Elon Musk's xAI launches Grok 4.1 with higher EQ and fewer hallucinations
xAI has rolled out Grok 4.1 across web, X, iOS and Android, reporting a 64.78% user preference over its predecessor, a top LMArena ranking, and notable drops in hallucinations, alongside new RL methods aimed at tone, personality and alignment.
Elon Musk's xAI has announced Grok 4.1, a major update to its chatbot the company said is more emotionally perceptive, creatively capable and factually reliable than prior versions.
The model is available on Grok’s website, the X platform and the iOS and Android apps, with Auto mode enabling it by default.
According to xAI’s release, Grok 4.1 has begun rolling out immediately and can be explicitly selected from the model picker.
The company said it conducted a two‑week silent rollout between 1–14 November to progressively larger shares of live traffic on grok.com, X and the mobile apps before the broader release.
Benchmarks and user preference
xAI reported that, in blind pairwise tests on production traffic, Grok 4.1 is preferred 64.78% of the time versus the previous production model.
The company also claimed the new model has topped LMArena’s Text Arena in its “Thinking” configuration (code name “quasarflux”) with a 1483 Elo score, while its non‑reasoning version (“tensor”) has ranked #2 with 1465 Elo—surpassing other models’ full‑reasoning modes on the public leaderboard.
xAI stated it applied the same large‑scale reinforcement learning infrastructure used for Grok 4, then optimised Grok 4.1 for style, personality, helpfulness and alignment.
To handle non‑verifiable reward signals, the team said it has used frontier “agentic reasoning” models as reward models to evaluate and iterate on responses autonomously at scale.

────────

## EXERCISE INSTRUCTIONS:
(A) Copy the part of the Grok 4.1 article that opens with the words containing "Benchmarks and user" and closes with "autonomously at scale.".
(B) Answer these questions from the Grok 4.1 article, one per line:
(i) Between which dates did the silent rollout take place?
(ii) What Elo score did the "Thinking" configuration reach on LMArena's Text Arena?
(iii) In blind pairwise tests, how often was Grok 4.1 preferred over the previous production model?
(C) According to the Grok 4.1 article, why did the team use frontier "agentic reasoning" models as reward models? Explain in one to three sentences.

## MATERIAL SUPPLIED:
────────

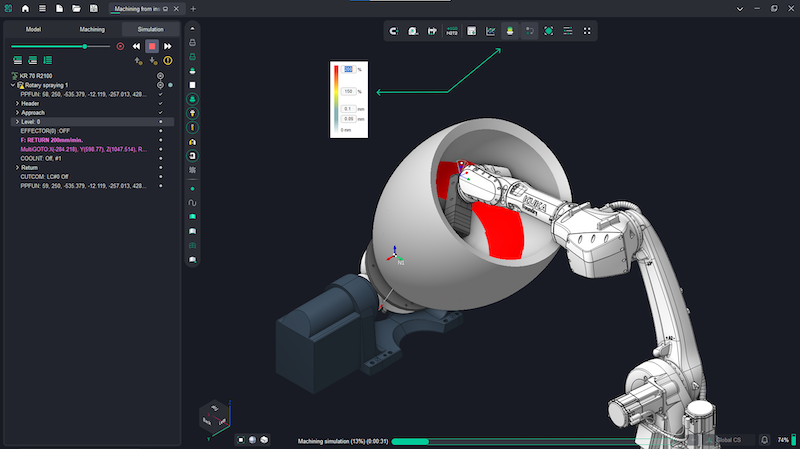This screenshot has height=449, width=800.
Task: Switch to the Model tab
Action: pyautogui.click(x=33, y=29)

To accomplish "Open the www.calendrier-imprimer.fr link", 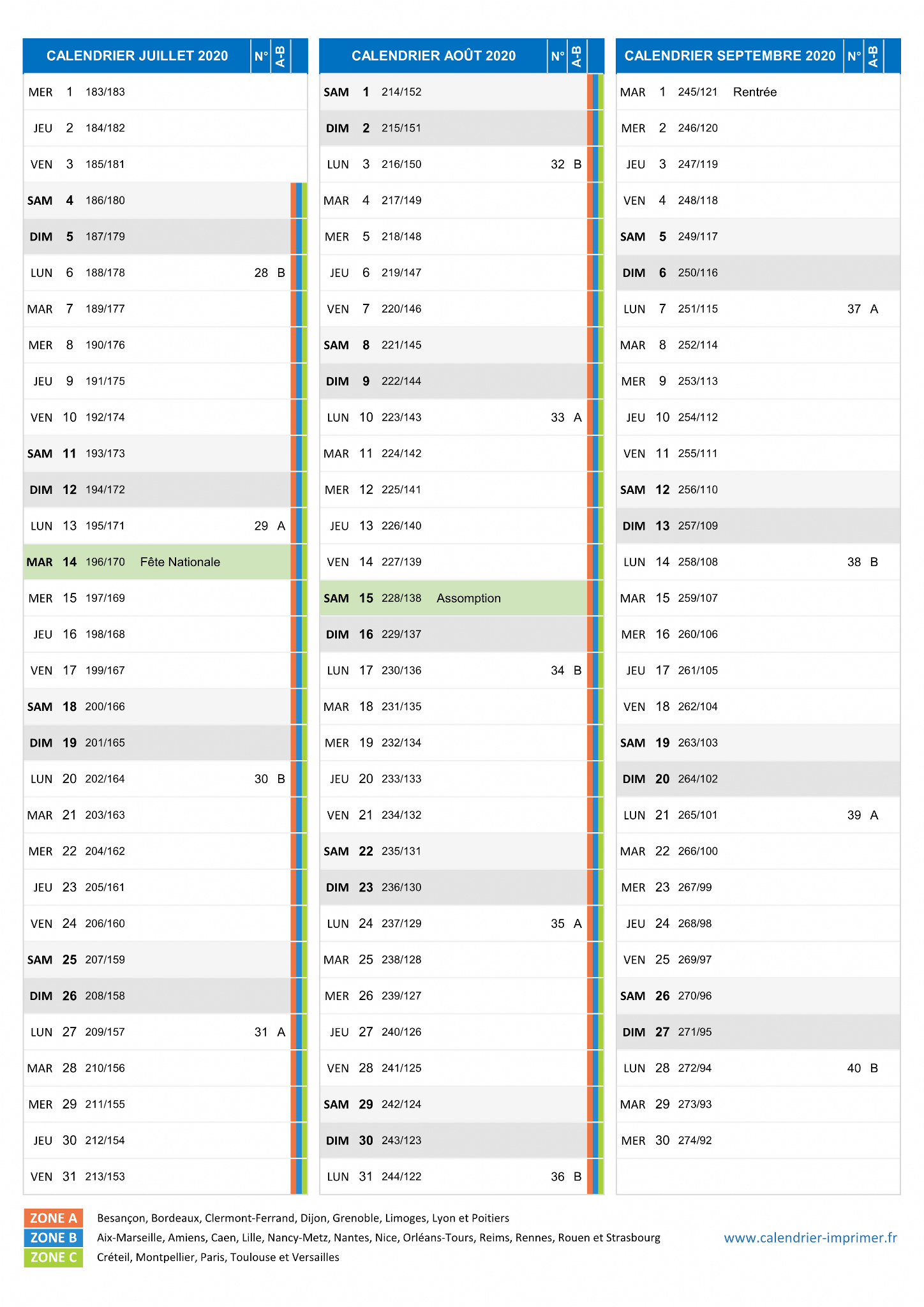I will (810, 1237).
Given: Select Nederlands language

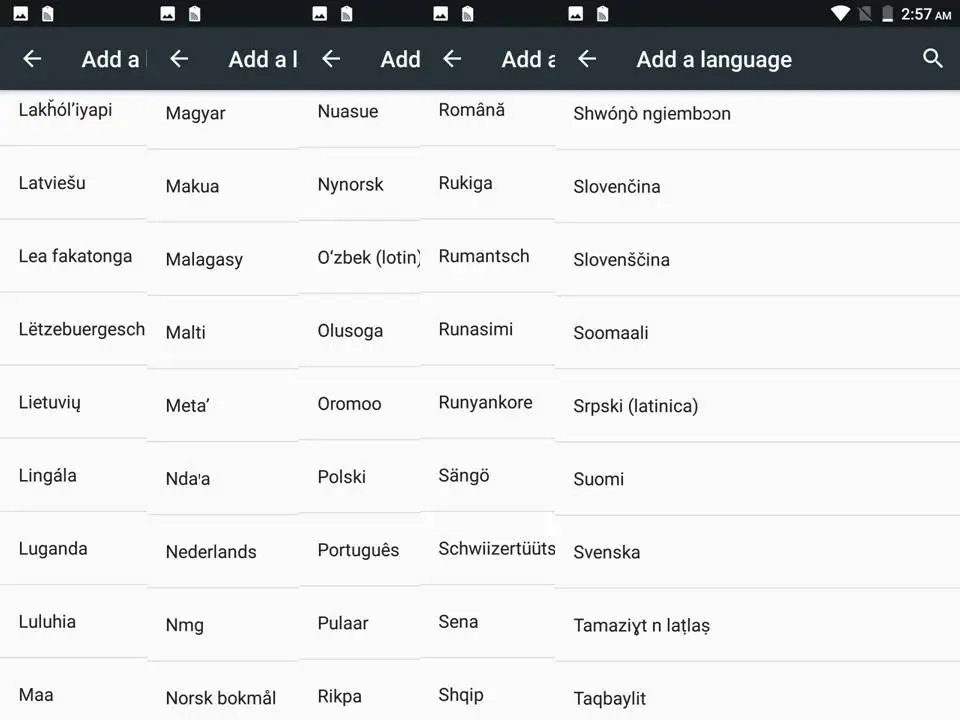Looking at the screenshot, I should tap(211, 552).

────────

## RESULTS:
(A)
Benchmarks and user preference
xAI reported that, in blind pairwise tests on production traffic, Grok 4.1 is preferred 64.78% of the time versus the previous production model.
The company also claimed the new model has topped LMArena’s Text Arena in its “Thinking” configuration (code name “quasarflux”) with a 1483 Elo score, while its non‑reasoning version (“tensor”) has ranked #2 with 1465 Elo—surpassing other models’ full‑reasoning modes on the public leaderboard.
xAI stated it applied the same large‑scale reinforcement learning infrastructure used for Grok 4, then optimised Grok 4.1 for style, personality, helpfulness and alignment.
To handle non‑verifiable reward signals, the team said it has used frontier “agentic reasoning” models as reward models to evaluate and iterate on responses autonomously at scale.

(B)
(i) 1–14 November
(ii) 1483
(iii) 64.78% of the time

(C) The team used them to handle non-verifiable reward signals. These models let the team evaluate and iterate on responses autonomously at scale.